* [What to work on] Take the line containing "Where should I" and every line after it to the end of the records, and copy them exactly, excluding pictures.

* [Pixel coordinate grounding data]
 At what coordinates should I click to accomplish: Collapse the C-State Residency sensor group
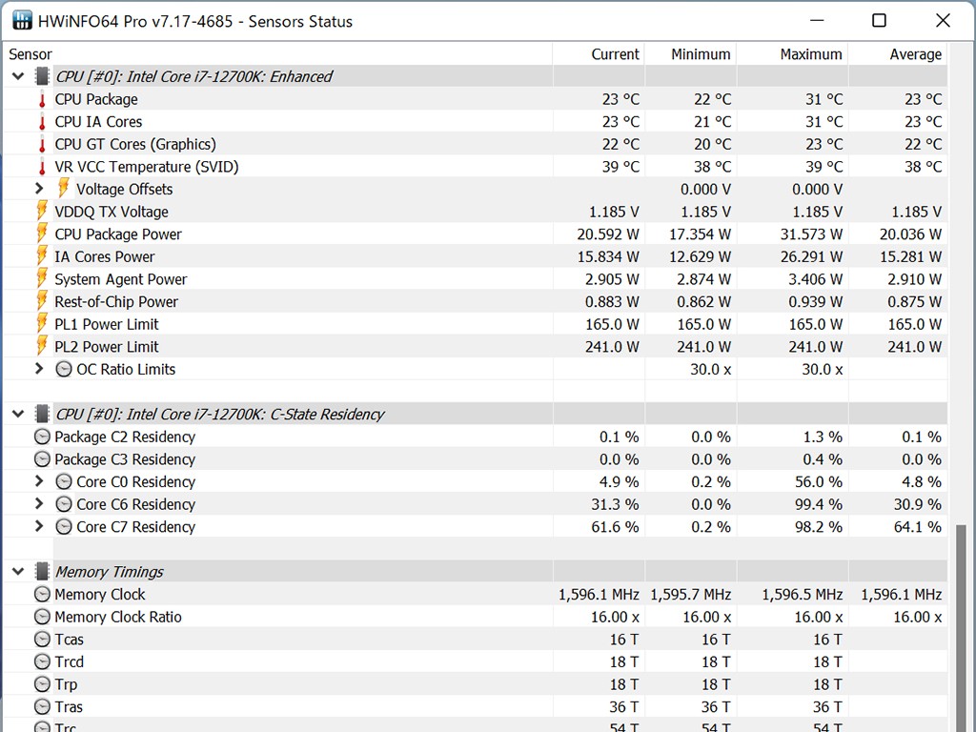coord(18,414)
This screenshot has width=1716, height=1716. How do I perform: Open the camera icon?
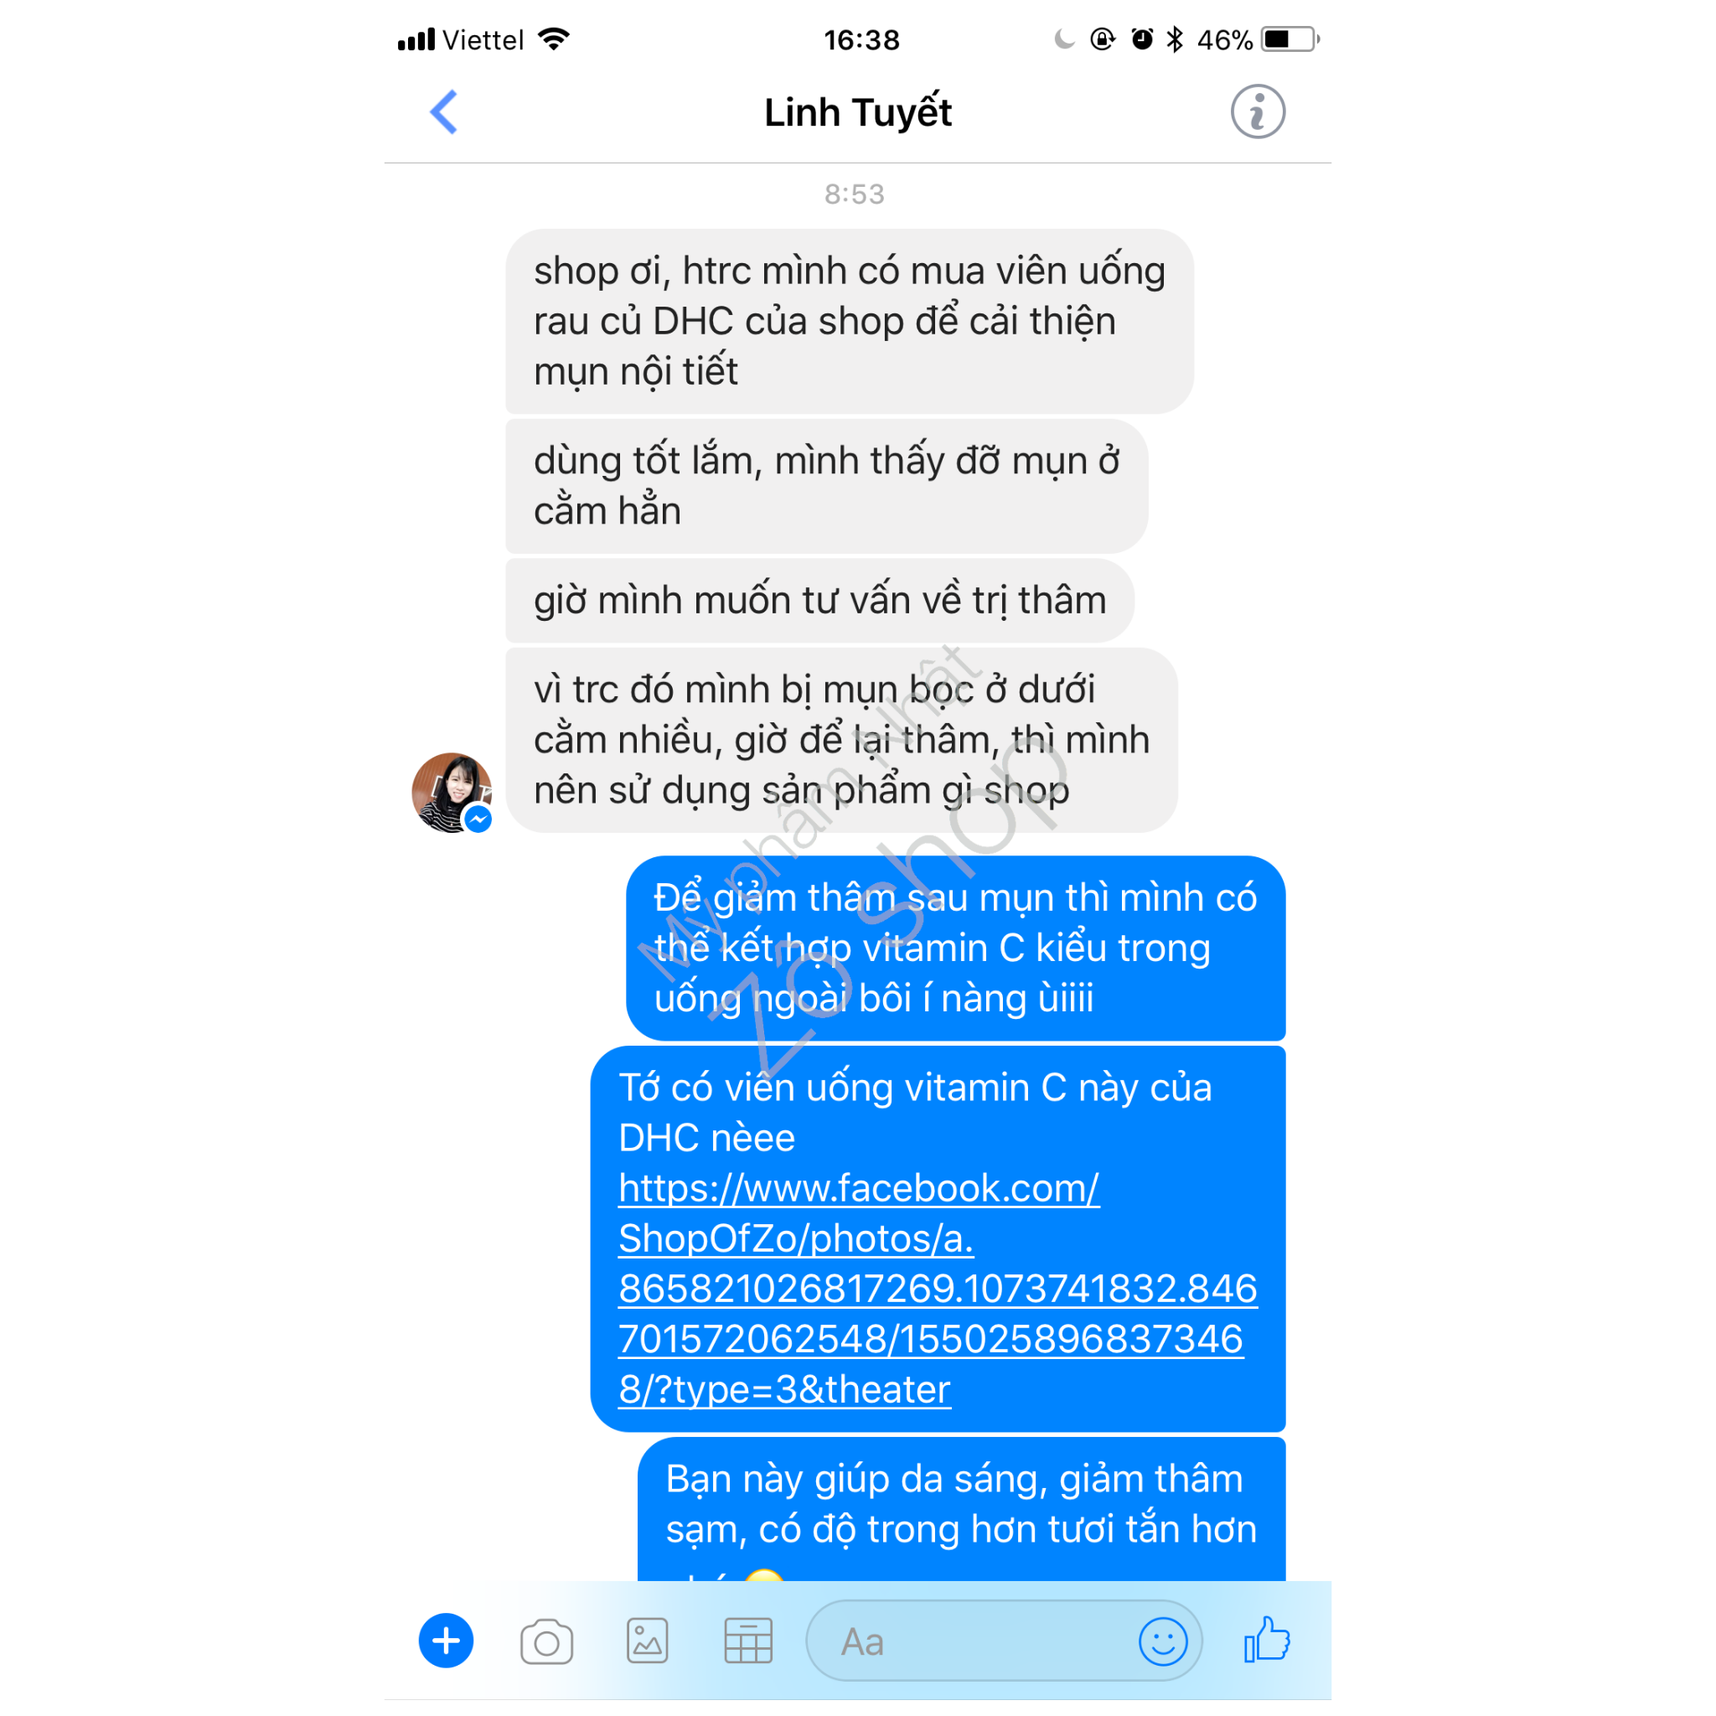pyautogui.click(x=546, y=1641)
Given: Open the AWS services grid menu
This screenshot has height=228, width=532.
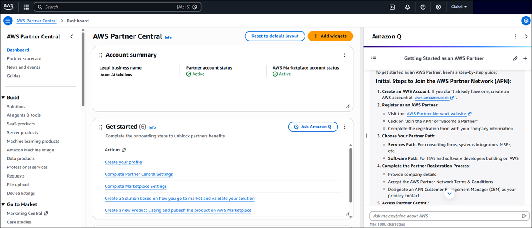Looking at the screenshot, I should [x=26, y=7].
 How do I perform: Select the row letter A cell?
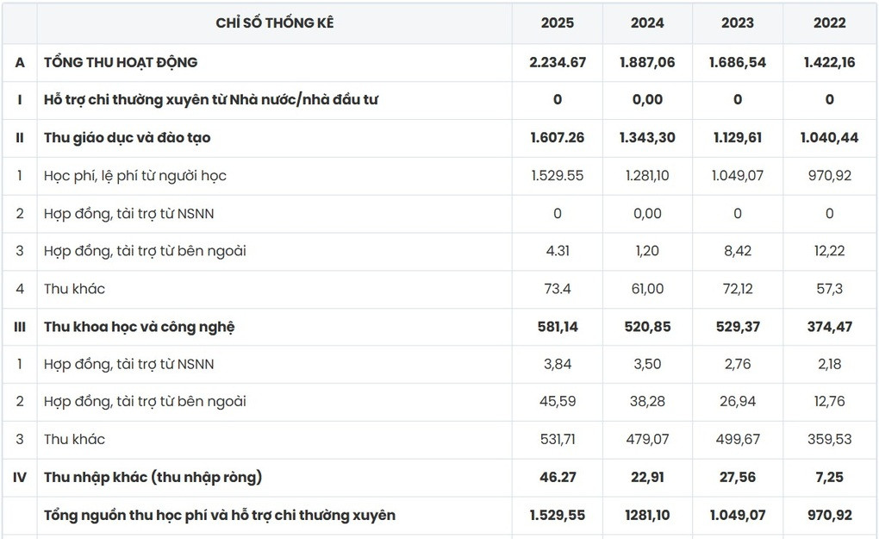tap(20, 62)
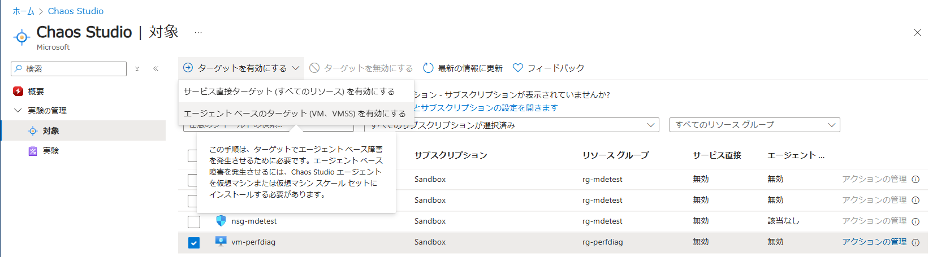The width and height of the screenshot is (937, 257).
Task: Click the 実験 flask icon in sidebar
Action: click(33, 151)
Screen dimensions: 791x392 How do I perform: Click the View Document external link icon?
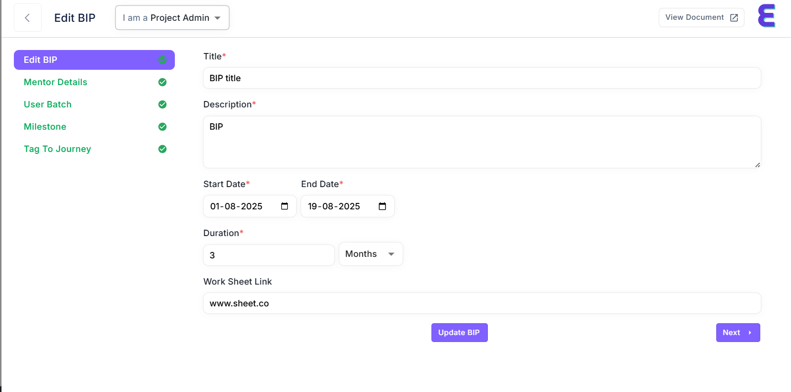734,18
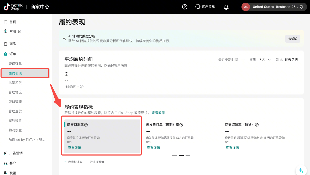The image size is (310, 175).
Task: Open the 查看政策 link
Action: point(158,113)
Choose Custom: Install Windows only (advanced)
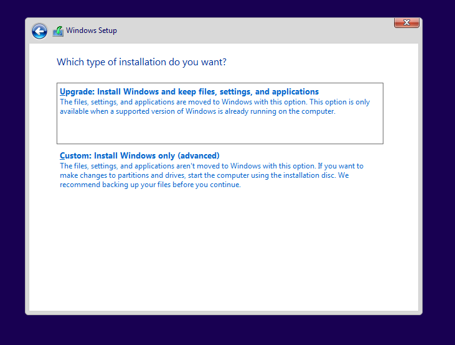The width and height of the screenshot is (455, 345). click(x=139, y=155)
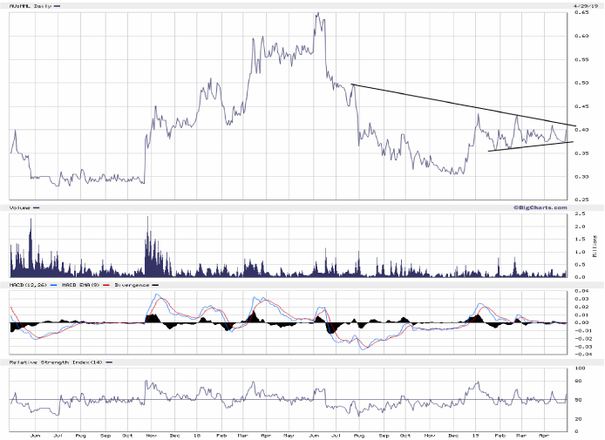Click the blue MACD legend swatch

(54, 284)
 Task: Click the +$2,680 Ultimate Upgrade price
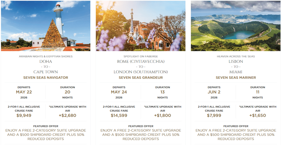click(x=67, y=115)
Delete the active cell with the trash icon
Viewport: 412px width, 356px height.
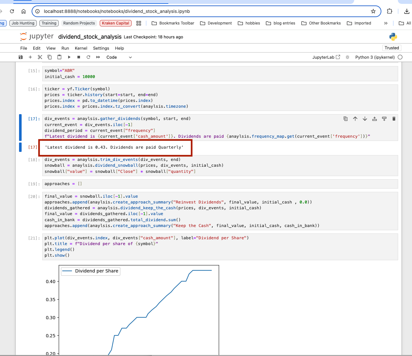(394, 119)
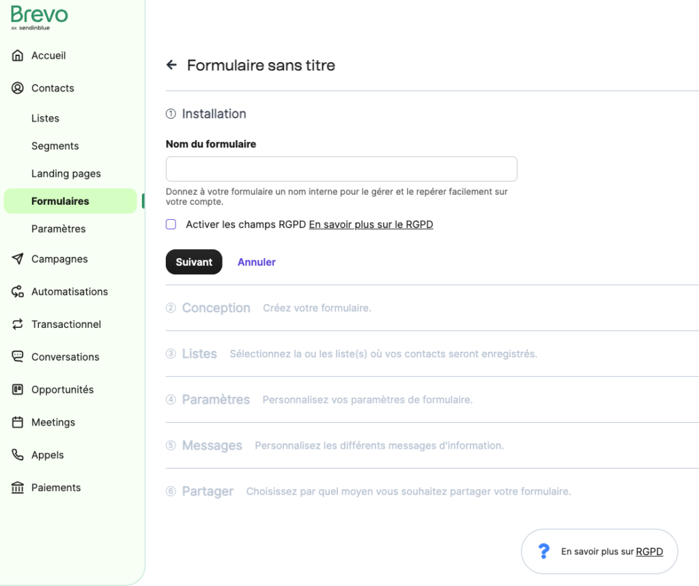Click the Annuler link
The height and width of the screenshot is (586, 699).
257,262
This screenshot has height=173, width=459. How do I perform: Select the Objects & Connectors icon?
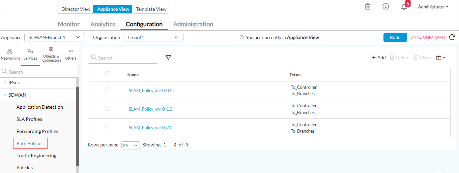(52, 55)

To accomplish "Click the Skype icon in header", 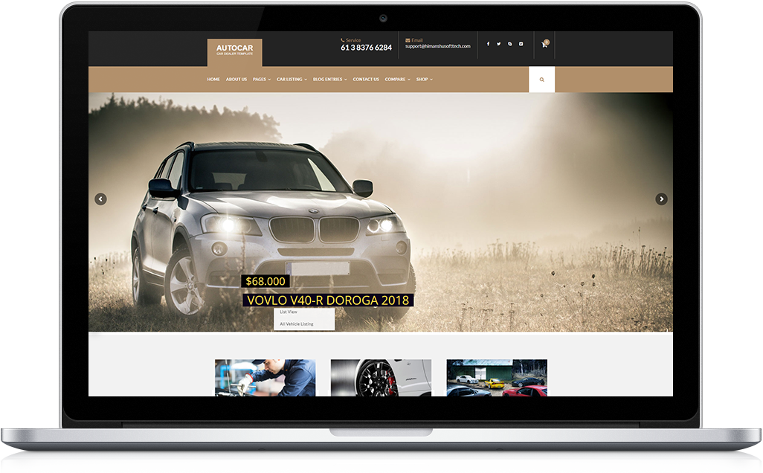I will coord(509,44).
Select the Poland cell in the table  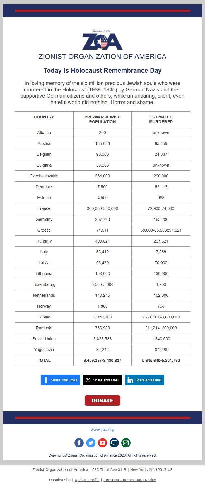pyautogui.click(x=44, y=317)
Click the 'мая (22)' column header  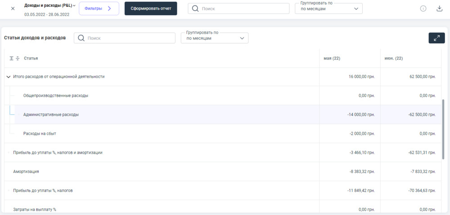pyautogui.click(x=332, y=59)
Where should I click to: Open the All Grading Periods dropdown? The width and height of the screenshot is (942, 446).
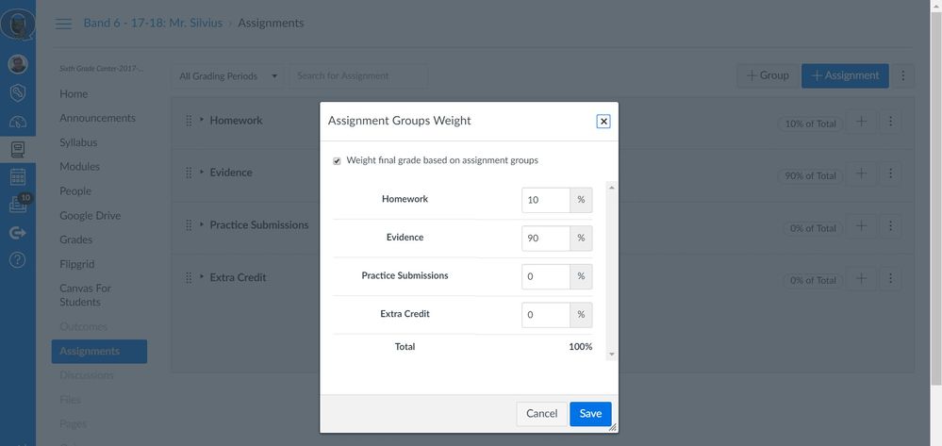pyautogui.click(x=228, y=76)
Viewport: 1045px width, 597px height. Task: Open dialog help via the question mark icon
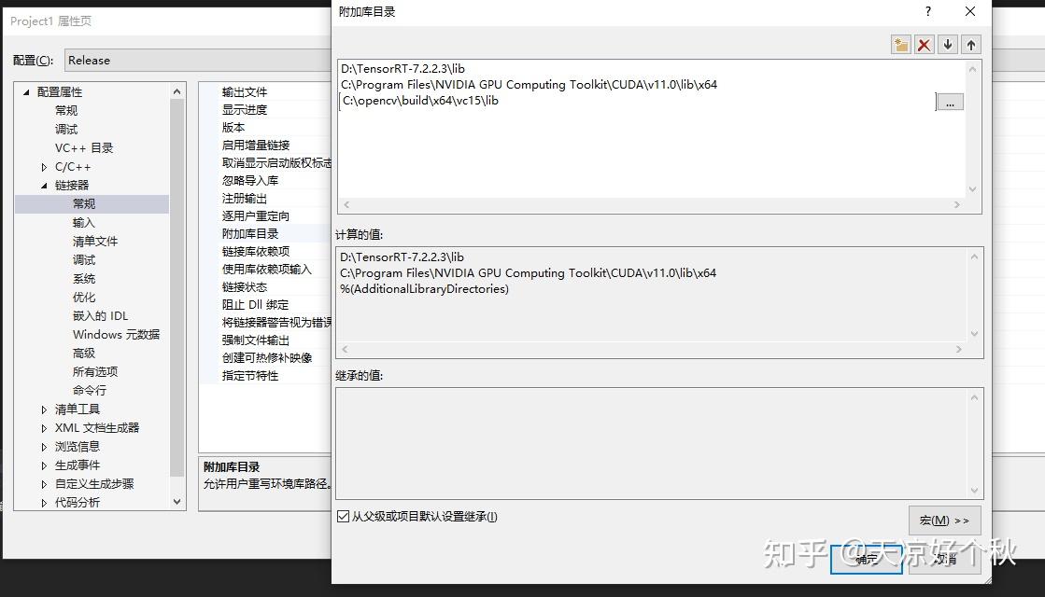click(927, 12)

* [Your response]
Where should I click to: Open the All Grading Periods dropdown? The width and height of the screenshot is (942, 446).
pyautogui.click(x=228, y=76)
Viewport: 1045px width, 597px height. Task: Open dialog help via the question mark icon
click(927, 12)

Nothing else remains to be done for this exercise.